One of the advantages of simple formalin mixtures is that they permit the natural color to be restored to specimens. This is very useful in medical museum technology, the procedure being fixation in Kiaserling I fluid for some time, followed by the treatment detailed below and final sealing of the specimen in a container of Kaiserling II fluid.
It must be emphasized that this can be done only once, and placing the tissue back into fixative makes it impossible to restore the color a second time. For that reason, tissues to be mounted as museum specimens should not be treated with this technique unless they are ready to be sealed in a container of the final preservative.
- Ensure that the tissue mass is thoroughly fixed.
- If tissue blocks are taken, do so from behind the area to be photographed unless the intent is to show from where blocks were made.
- Place the tissue into a large container in which it can freely move, and deep enough to completely cover it.
- Add sufficient 80% ethanol to completely cover the specimen. Place paper towels over the specimen if necessary to ensure the ethanol keeps the specimen wetted. No part of the specimen should be in contact with the air.
- Leave until the colour is restored. Usually this is a minimum of 20 minutes, but visual observation is necessary. Do not leave it too long as the colour will begin to change again if left in the ethanol longer than required.

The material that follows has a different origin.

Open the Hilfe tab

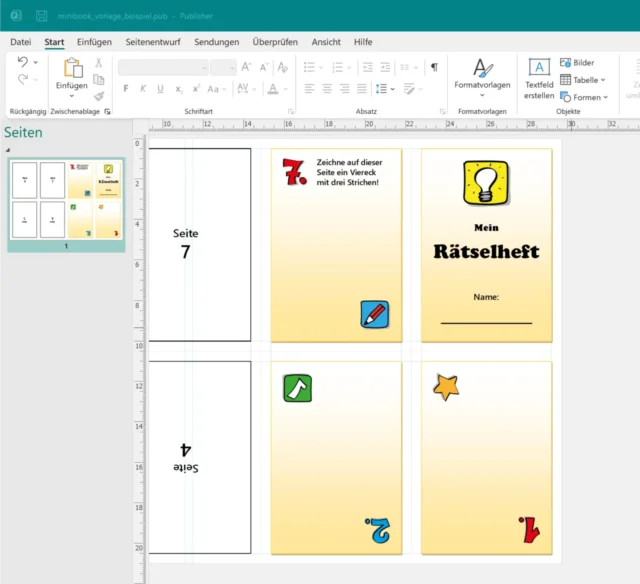coord(363,42)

- Remove the specimen from the ethanol and gently pat with paper towels to remove the excess ethanol.
- Photograph the specimen without delay as the natural restored color will slowly deteriorate.
- Ensure that all photographs required are taken as this procedure will not be able to be repeated.
- If using lights, turn them off while adjusting the specimen to reduce drying by the heat from the bulbs.
- If it is necessary to wet the specimen, pat it with plain saline, but do not suspend the specimen in it.
- Mount the specimen in a museum container, or replace the specimen in formalin when finished.